The first study looked at over 600 knee replacements in patients in their early 60s. The surgeries were performed between 2005 and 2009 at the Center for Joint Preservation and Replacement at Sinai Hospital of Baltimore and the Bonutti Clinic of Effingham, Illinois. Approximately 115 of the patients were smokers.
The revision rate for the surgeries — the number of operations that needed to be redone — was 10 times greater for smokers compared to non-smokers. Complications such as blood clots, abnormal heart beats and kidney failure were also more prevalent for smokers — 21% versus 12% for non-smokers.
The researchers did not see a significant difference between current smokers and patients who had smoked heavily in the past but since stopped. “It could be that the damage was already done,” says Dr. Michael Mont, director of the Center for Joint Preservation and Replacement. “If you were an alcoholic and stopped drinking, you could probably get your body back to normal. When you smoke and stop, you improve your health, but you still have build-up in your system. That may be why we didn’t see a difference.”

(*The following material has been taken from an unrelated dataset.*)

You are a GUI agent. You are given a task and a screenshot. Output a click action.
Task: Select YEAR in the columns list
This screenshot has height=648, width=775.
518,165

The second study looked at 535 hip replacements in 500 patients between the years 1999 and 2009. The surgeries were done by Joint Implant Surgeons Inc., a private practice in Ohio. The research team, lead by Dr. Adolph V. Lombardi, president of Joint Implant Surgeons, found that there were 33 failures at an average of 18 months after surgery — a 6.2% failure rate. When factoring in smoking history, the team found smokers had failure rates of 11% compared to 5.3% in previous smokers and 3.8% in non-smokers.
“This is the nuts-and-bolts reasons for failure,” Lombardi said in the presentation. “I think we should encourage our patients to quit smoking. It will reduce the risk, but not totally, and smoking cessation should be considered part of your preoperative education program.”

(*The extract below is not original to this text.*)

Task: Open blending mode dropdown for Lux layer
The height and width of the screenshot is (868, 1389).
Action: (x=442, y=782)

There are several reasons smoking hinders healing. Nicotine is a very potent constrictor, decreasing blood supply, which results in the surgery wounds receiving less oxygen and white blood cells. In turn, that can lead to an increased risk of infection.
Arthritis or not, Mont says smokers should call it quits. “Obviously quitting smoking is still important if you want to help yourself,” he says. “Too many Americans are smokers.”